**DESCRIPTION OF THE TASK:**
Please render all of the records below as a Markdown table, one non-blank line per row. Use two columns, Number and Entry, with Number counting the rows in order.

────

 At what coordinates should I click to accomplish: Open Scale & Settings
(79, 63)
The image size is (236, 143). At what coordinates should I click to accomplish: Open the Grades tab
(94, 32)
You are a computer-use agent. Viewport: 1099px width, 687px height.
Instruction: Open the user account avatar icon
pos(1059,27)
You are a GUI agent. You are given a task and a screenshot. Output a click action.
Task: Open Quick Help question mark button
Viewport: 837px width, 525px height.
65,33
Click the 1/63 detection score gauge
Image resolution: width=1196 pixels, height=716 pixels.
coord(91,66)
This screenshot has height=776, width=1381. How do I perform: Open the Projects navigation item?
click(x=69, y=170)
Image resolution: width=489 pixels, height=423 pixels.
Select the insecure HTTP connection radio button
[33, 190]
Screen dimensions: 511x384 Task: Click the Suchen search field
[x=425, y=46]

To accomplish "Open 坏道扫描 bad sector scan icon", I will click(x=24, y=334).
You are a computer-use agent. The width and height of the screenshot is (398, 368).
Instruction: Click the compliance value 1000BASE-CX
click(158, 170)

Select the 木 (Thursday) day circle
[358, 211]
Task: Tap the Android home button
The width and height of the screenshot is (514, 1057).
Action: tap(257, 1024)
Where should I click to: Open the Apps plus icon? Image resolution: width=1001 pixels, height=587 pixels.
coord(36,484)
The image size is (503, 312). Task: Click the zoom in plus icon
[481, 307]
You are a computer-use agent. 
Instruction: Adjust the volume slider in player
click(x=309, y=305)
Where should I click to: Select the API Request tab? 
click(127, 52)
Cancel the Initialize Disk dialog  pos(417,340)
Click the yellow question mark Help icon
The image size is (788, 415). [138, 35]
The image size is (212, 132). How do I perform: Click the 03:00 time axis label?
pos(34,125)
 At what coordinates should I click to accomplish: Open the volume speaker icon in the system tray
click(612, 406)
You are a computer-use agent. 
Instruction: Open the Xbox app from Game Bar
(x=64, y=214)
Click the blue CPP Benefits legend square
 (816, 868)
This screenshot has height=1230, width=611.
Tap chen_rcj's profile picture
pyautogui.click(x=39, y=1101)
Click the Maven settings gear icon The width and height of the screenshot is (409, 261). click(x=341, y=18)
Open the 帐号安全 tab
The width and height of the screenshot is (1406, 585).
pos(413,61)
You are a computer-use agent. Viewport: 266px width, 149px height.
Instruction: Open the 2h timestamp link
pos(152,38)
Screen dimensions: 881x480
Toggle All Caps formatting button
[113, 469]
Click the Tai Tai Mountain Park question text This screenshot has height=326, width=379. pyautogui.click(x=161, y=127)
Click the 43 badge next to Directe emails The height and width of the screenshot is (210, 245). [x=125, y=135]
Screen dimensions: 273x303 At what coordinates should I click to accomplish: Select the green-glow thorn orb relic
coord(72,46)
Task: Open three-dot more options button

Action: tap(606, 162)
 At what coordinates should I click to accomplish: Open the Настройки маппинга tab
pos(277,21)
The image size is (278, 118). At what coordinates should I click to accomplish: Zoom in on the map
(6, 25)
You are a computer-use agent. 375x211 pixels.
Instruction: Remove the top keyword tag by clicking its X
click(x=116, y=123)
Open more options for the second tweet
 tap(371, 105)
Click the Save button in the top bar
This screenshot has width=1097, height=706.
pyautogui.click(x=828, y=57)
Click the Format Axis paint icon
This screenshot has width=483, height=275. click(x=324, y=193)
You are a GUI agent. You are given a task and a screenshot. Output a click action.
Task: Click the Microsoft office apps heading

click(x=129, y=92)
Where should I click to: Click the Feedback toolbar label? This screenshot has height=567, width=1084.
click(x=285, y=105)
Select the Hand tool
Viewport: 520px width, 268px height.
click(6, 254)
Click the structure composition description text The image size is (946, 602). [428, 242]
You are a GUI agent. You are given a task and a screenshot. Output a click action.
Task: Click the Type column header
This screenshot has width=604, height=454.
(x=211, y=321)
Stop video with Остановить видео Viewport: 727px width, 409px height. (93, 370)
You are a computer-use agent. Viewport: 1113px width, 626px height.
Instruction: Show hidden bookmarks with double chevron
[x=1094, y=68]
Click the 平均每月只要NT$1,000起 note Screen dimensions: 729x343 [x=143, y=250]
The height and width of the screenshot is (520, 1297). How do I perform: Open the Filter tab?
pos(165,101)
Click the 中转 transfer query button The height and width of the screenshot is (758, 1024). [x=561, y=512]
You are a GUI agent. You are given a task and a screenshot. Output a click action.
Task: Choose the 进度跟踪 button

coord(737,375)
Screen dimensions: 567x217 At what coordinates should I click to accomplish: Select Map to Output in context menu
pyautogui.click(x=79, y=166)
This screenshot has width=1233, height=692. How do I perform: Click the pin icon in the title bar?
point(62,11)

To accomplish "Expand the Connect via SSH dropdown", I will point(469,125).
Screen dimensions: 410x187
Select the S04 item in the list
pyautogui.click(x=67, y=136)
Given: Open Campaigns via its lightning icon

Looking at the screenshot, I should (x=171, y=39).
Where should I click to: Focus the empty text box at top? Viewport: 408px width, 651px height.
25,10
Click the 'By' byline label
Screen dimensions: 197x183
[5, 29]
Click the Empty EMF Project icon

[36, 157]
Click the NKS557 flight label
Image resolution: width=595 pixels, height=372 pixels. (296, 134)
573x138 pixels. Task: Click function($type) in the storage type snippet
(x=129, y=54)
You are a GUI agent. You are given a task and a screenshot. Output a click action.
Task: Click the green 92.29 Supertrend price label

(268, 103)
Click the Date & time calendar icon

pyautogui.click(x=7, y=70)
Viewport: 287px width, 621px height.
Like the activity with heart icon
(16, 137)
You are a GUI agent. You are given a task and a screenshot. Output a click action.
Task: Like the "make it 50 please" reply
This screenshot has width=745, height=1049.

────

**RESPONSE BELOW:**
| Number | Entry |
|---|---|
| 1 |  At what coordinates should I click to accomplish: Open Scale & Settings |
| 2 | (79, 63) |
| 3 | The image size is (236, 143). At what coordinates should I click to accomplish: Open the Grades tab |
| 4 | (94, 32) |
| 5 | You are a computer-use agent. Viewport: 1099px width, 687px height. |
| 6 | Instruction: Open the user account avatar icon |
| 7 | pos(1059,27) |
| 8 | You are a GUI agent. You are given a task and a screenshot. Output a click action. |
| 9 | Task: Open Quick Help question mark button |
| 10 | Viewport: 837px width, 525px height. |
| 11 | 65,33 |
| 12 | Click the 1/63 detection score gauge |
| 13 | Image resolution: width=1196 pixels, height=716 pixels. |
| 14 | coord(91,66) |
| 15 | This screenshot has height=776, width=1381. How do I perform: Open the Projects navigation item? |
| 16 | click(x=69, y=170) |
| 17 | Image resolution: width=489 pixels, height=423 pixels. |
| 18 | Select the insecure HTTP connection radio button |
| 19 | [33, 190] |
| 20 | Screen dimensions: 511x384 Task: Click the Suchen search field |
| 21 | [x=425, y=46] |
| 22 | To accomplish "Open 坏道扫描 bad sector scan icon", I will click(x=24, y=334). |
| 23 | You are a computer-use agent. The width and height of the screenshot is (398, 368). |
| 24 | Instruction: Click the compliance value 1000BASE-CX |
| 25 | click(158, 170) |
| 26 | Select the 木 (Thursday) day circle |
| 27 | [358, 211] |
| 28 | Task: Tap the Android home button |
| 29 | The width and height of the screenshot is (514, 1057). |
| 30 | Action: tap(257, 1024) |
| 31 | Where should I click to: Open the Apps plus icon? Image resolution: width=1001 pixels, height=587 pixels. |
| 32 | coord(36,484) |
| 33 | The image size is (503, 312). Task: Click the zoom in plus icon |
| 34 | [481, 307] |
| 35 | You are a computer-use agent.  |
| 36 | Instruction: Adjust the volume slider in player |
| 37 | click(x=309, y=305) |
| 38 | Where should I click to: Select the API Request tab?  |
| 39 | click(127, 52) |
| 40 | Cancel the Initialize Disk dialog  pos(417,340) |
| 41 | Click the yellow question mark Help icon |
| 42 | The image size is (788, 415). [138, 35] |
| 43 | The image size is (212, 132). How do I perform: Click the 03:00 time axis label? |
| 44 | pos(34,125) |
| 45 |  At what coordinates should I click to accomplish: Open the volume speaker icon in the system tray |
| 46 | click(612, 406) |
| 47 | You are a computer-use agent.  |
| 48 | Instruction: Open the Xbox app from Game Bar |
| 49 | (x=64, y=214) |
| 50 | Click the blue CPP Benefits legend square |
| 51 |  (816, 868) |
| 52 | This screenshot has height=1230, width=611. |
| 53 | Tap chen_rcj's profile picture |
| 54 | pyautogui.click(x=39, y=1101) |
| 55 | Click the Maven settings gear icon The width and height of the screenshot is (409, 261). click(x=341, y=18) |
| 56 | Open the 帐号安全 tab |
| 57 | The width and height of the screenshot is (1406, 585). |
| 58 | pos(413,61) |
| 59 | You are a computer-use agent. Viewport: 266px width, 149px height. |
| 60 | Instruction: Open the 2h timestamp link |
| 61 | pos(152,38) |
| 62 | Screen dimensions: 881x480 |
| 63 | Toggle All Caps formatting button |
| 64 | [113, 469] |
| 65 | Click the Tai Tai Mountain Park question text This screenshot has height=326, width=379. pyautogui.click(x=161, y=127) |
| 66 | Click the 43 badge next to Directe emails The height and width of the screenshot is (210, 245). [x=125, y=135] |
| 67 | Screen dimensions: 273x303 At what coordinates should I click to accomplish: Select the green-glow thorn orb relic |
| 68 | coord(72,46) |
| 69 | Task: Open three-dot more options button |
| 70 | Action: tap(606, 162) |
| 71 |  At what coordinates should I click to accomplish: Open the Настройки маппинга tab |
| 72 | pos(277,21) |
| 73 | The image size is (278, 118). At what coordinates should I click to accomplish: Zoom in on the map |
| 74 | (6, 25) |
| 75 | You are a computer-use agent. 375x211 pixels. |
| 76 | Instruction: Remove the top keyword tag by clicking its X |
| 77 | click(x=116, y=123) |
| 78 | Open more options for the second tweet |
| 79 |  tap(371, 105) |
| 80 | Click the Save button in the top bar |
| 81 | This screenshot has width=1097, height=706. |
| 82 | pyautogui.click(x=828, y=57) |
| 83 | Click the Format Axis paint icon |
| 84 | This screenshot has width=483, height=275. click(x=324, y=193) |
| 85 | You are a GUI agent. You are given a task and a screenshot. Output a click action. |
| 86 | Task: Click the Microsoft office apps heading |
| 87 | click(x=129, y=92) |
| 88 | Where should I click to: Click the Feedback toolbar label? This screenshot has height=567, width=1084. |
| 89 | click(x=285, y=105) |
| 90 | Select the Hand tool |
| 91 | Viewport: 520px width, 268px height. |
| 92 | click(6, 254) |
| 93 | Click the structure composition description text The image size is (946, 602). [428, 242] |
| 94 | You are a GUI agent. You are given a task and a screenshot. Output a click action. |
| 95 | Task: Click the Type column header |
| 96 | This screenshot has width=604, height=454. |
| 97 | (x=211, y=321) |
| 98 | Stop video with Остановить видео Viewport: 727px width, 409px height. (93, 370) |
| 99 | You are a computer-use agent. Viewport: 1113px width, 626px height. |
| 100 | Instruction: Show hidden bookmarks with double chevron |
| 101 | [x=1094, y=68] |
| 102 | Click the 平均每月只要NT$1,000起 note Screen dimensions: 729x343 [x=143, y=250] |
| 103 | The height and width of the screenshot is (520, 1297). How do I perform: Open the Filter tab? |
| 104 | pos(165,101) |
| 105 | Click the 中转 transfer query button The height and width of the screenshot is (758, 1024). [x=561, y=512] |
| 106 | You are a GUI agent. You are given a task and a screenshot. Output a click action. |
| 107 | Task: Choose the 进度跟踪 button |
| 108 | coord(737,375) |
| 109 | Screen dimensions: 567x217 At what coordinates should I click to accomplish: Select Map to Output in context menu |
| 110 | pyautogui.click(x=79, y=166) |
| 111 | This screenshot has width=1233, height=692. How do I perform: Click the pin icon in the title bar? |
| 112 | point(62,11) |
| 113 | To accomplish "Expand the Connect via SSH dropdown", I will point(469,125). |
| 114 | Screen dimensions: 410x187 |
| 115 | Select the S04 item in the list |
| 116 | pyautogui.click(x=67, y=136) |
| 117 | Given: Open Campaigns via its lightning icon |
| 118 | Looking at the screenshot, I should (x=171, y=39). |
| 119 | Where should I click to: Focus the empty text box at top? Viewport: 408px width, 651px height. |
| 120 | 25,10 |
| 121 | Click the 'By' byline label |
| 122 | Screen dimensions: 197x183 |
| 123 | [5, 29] |
| 124 | Click the Empty EMF Project icon |
| 125 | [36, 157] |
| 126 | Click the NKS557 flight label |
| 127 | Image resolution: width=595 pixels, height=372 pixels. (296, 134) |
| 128 | 573x138 pixels. Task: Click function($type) in the storage type snippet |
| 129 | (x=129, y=54) |
| 130 | You are a GUI agent. You are given a task and a screenshot. Output a click action. |
| 131 | Task: Click the green 92.29 Supertrend price label |
| 132 | (268, 103) |
| 133 | Click the Date & time calendar icon |
| 134 | pyautogui.click(x=7, y=70) |
| 135 | Viewport: 287px width, 621px height. |
| 136 | Like the activity with heart icon |
| 137 | (16, 137) |
| 138 | You are a GUI agent. You are given a task and a screenshot. Output a click action. |
| 139 | Task: Like the "make it 50 please" reply |
| 140 | This screenshot has width=745, height=1049. |